Neurosurgeons barred from human research after experimental infections

Two neuroscientists who injected bacteria into the brains of dying patients will no longer be allowed to conduct medical research.

J. Paul Muizelaar and Rudolph J. Schrot, both neurosurgeons at the University of California, Davis, reportedly introduced bacteria into open head wounds of three patients with malignant brain tumours and then withheld antibiotics. Muizelaar and Schrot believed that the infections would prompt the patients’ immune systems to attack the cancer. Two of the patients developed sepsis and all three have since died.

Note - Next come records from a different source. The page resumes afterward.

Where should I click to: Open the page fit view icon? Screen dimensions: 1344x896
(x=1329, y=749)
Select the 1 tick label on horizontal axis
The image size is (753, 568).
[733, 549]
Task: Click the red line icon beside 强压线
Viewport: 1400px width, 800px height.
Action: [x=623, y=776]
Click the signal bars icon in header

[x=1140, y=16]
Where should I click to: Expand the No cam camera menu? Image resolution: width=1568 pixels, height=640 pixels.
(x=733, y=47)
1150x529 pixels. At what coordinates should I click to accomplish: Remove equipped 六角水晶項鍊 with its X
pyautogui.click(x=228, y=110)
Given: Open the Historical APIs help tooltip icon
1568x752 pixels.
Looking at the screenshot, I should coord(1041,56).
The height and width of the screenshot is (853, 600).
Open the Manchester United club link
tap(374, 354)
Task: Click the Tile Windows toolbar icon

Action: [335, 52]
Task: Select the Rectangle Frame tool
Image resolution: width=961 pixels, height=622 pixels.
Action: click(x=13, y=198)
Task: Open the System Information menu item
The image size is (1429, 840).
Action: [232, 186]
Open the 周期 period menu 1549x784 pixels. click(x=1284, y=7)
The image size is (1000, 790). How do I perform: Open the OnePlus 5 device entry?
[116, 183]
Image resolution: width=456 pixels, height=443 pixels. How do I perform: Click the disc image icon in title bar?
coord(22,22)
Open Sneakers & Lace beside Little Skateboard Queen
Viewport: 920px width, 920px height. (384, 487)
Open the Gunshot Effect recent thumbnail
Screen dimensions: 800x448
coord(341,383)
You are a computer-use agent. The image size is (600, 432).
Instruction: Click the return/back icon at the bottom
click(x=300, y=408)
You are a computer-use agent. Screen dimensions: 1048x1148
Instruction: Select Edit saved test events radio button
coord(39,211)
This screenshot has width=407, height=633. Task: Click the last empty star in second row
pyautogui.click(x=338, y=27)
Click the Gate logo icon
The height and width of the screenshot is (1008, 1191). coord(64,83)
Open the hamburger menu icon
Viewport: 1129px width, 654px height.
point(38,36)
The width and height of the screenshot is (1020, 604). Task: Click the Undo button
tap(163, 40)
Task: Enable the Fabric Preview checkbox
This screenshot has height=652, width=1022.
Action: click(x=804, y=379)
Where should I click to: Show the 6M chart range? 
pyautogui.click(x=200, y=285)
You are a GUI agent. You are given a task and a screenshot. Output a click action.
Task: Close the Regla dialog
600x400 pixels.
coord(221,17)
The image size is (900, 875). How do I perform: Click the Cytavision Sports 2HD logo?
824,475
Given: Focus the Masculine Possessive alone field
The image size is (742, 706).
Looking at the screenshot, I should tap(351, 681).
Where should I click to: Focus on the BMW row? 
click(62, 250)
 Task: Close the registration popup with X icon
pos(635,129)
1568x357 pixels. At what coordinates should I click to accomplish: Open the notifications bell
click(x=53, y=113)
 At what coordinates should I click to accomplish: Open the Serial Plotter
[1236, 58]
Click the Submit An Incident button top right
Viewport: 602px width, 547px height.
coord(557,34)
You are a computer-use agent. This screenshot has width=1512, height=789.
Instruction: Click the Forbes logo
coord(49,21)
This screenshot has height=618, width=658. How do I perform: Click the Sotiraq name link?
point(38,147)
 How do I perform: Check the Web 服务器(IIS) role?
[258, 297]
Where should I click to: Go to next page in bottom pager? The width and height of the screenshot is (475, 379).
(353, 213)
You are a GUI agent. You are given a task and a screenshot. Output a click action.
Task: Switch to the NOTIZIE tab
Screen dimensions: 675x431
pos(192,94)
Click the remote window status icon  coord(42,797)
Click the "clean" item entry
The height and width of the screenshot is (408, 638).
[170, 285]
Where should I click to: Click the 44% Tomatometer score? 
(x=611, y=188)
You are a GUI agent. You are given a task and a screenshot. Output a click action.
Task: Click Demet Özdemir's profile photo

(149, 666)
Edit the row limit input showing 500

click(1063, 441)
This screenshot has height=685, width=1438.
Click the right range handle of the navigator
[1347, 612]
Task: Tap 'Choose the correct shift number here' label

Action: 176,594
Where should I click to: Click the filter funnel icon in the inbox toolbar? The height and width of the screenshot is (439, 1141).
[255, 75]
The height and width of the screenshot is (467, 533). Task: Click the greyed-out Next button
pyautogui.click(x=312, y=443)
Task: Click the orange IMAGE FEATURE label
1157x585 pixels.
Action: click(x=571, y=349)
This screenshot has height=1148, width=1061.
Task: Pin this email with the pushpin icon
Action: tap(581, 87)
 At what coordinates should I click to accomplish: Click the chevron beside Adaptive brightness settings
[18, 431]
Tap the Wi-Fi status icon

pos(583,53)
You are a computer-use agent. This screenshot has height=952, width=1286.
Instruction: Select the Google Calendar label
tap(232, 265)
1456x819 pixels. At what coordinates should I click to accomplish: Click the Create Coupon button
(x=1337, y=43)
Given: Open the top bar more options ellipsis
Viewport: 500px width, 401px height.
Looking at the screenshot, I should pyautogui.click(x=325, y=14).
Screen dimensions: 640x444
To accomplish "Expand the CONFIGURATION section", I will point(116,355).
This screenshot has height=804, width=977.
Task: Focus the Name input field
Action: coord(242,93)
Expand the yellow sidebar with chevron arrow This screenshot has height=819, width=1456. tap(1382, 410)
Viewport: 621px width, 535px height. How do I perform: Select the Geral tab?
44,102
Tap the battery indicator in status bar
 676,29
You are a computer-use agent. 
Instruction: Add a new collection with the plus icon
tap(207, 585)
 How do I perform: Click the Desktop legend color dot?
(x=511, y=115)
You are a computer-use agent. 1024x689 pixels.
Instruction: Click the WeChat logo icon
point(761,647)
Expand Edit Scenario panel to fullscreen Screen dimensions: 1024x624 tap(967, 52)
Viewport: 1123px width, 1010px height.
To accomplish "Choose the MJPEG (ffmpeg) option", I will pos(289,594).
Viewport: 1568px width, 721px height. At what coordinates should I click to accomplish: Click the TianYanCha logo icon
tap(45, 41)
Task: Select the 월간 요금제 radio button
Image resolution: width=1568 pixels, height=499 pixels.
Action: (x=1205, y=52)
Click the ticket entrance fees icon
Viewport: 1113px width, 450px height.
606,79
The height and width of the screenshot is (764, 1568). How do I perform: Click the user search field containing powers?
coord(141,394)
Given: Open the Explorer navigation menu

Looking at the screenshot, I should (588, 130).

On the day that the third patient died in 2011, an institutional review board learned that Muizelaar and Schrot hoped to infect more patients. The university stopped the work and began an internal investigation. In October 2011, the vice-chancellor of research notified the US Food and Drug Administration (FDA) of noncompliance, but the agency has not indicated what, if any, disciplinary action it would take. In April this year, Muizelaar was awarded an endowed chair in the department of neurosurgery.

Two bioethicists quoted in the Bee both condemned the procedures. The neurosurgeons counter that they believed that the FDA had given permission, the patients had given consent and their actions were primarily intended to treat. Muizelaar said that he hoped to continue. “If I come down with a glioblastoma, I will demand that it be done on myself,” he told the Bee.